Hibernia Atlantic to build transatlantic cable

Hibernia Atlantic has announced plans for a submarine cable connecting London with New York, the first new system on the transatlantic route since 2003.


Mike Saunders, vice president of business development,
Hibernia Atlantic

Project Express, which Hibernia said it expects to launch in mid-2012, will have ultra low latency of under 60ms and is to be aimed exclusively at the financial services sector. The new cable will form part of Hibernia’s Global Financ ial Network (GFN) which links directly into the banking hubs of Frankfurt, Chicago and Toronto, as well as London and New York. Project Express will provide the shortest route between the latter two destinations, claimed Hibernia, and will initially be lit with 40Gb technology, with future plans to upgrade that to 100Gb.

“Demand for low latency routes has grown exponentially over the past several years,” said Bjarni Thorvardarson, CEO of Hibernia Atlantic. “Project Express will offer the lowest latency from New York to London and provide demanding customers the speed and accuracy they require.” The lack of new cables across the Atlantic is a reflection of the long-standing excess of capacity on the route, dating back to the overbuild of a decade ago – a fact acknowledged by Hibernia.

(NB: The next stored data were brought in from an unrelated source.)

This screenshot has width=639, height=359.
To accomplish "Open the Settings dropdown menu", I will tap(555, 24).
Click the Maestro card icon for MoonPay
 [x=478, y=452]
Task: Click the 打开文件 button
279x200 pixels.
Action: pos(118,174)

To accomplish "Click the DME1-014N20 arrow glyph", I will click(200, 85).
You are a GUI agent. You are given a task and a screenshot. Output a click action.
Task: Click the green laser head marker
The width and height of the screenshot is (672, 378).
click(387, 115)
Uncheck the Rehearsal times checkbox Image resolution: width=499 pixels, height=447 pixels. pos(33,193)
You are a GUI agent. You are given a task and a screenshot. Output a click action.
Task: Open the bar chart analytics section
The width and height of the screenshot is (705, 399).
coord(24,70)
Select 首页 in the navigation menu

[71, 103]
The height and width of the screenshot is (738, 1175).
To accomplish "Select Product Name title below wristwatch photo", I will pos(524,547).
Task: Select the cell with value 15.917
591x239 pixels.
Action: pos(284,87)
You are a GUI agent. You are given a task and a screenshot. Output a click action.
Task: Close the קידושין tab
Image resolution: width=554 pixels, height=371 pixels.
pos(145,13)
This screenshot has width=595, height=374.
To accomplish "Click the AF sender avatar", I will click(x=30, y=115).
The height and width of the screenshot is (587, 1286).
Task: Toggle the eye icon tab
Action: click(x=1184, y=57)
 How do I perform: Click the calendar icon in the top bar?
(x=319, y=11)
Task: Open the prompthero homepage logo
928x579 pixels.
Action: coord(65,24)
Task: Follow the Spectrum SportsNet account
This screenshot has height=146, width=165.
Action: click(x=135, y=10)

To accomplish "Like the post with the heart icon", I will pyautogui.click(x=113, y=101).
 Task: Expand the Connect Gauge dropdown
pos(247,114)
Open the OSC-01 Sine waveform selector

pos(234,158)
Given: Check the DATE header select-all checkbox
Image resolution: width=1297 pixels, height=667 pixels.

“Even as recently as seven or eight months ago, I’d have been first to say that no new cable would be needed on this route until 2015, or later,” said Mike Saunders, vice president of business development for Hibernia. “But then we looked at other new low latency links between London and Frankfurt, and New York and Chicago, and suddenly London and New York seemed to be the missing link. This cable is not to do with capacity requirements and everything to do with the shortest route at the lowest latency. The last cable to be built in the Atlantic is Apollo in 2003. By the time we launch, that’s going to be nearly 10 years ago.”

“This is an interesting development for sure,” said Alan Mauldin, research director at consulting firm Telegeography. “Hibernia is basing this cable purely on the need for low latency connectivity. All the highfrequency traders care about is having the absolute fastest connection between their facilities. If the Project Express cable can provide that, Hibernia assumes they can earn enough from the financial customers to make the cable a profitable investment. You shouldn’t view this project in terms of how many $10,000 a month 10Gbps wavelengths Hibernia will need to sell for this project to be profitable because that’s not the model they are using here.”

Hibernia already owns and operates two other transatlantic cable systems.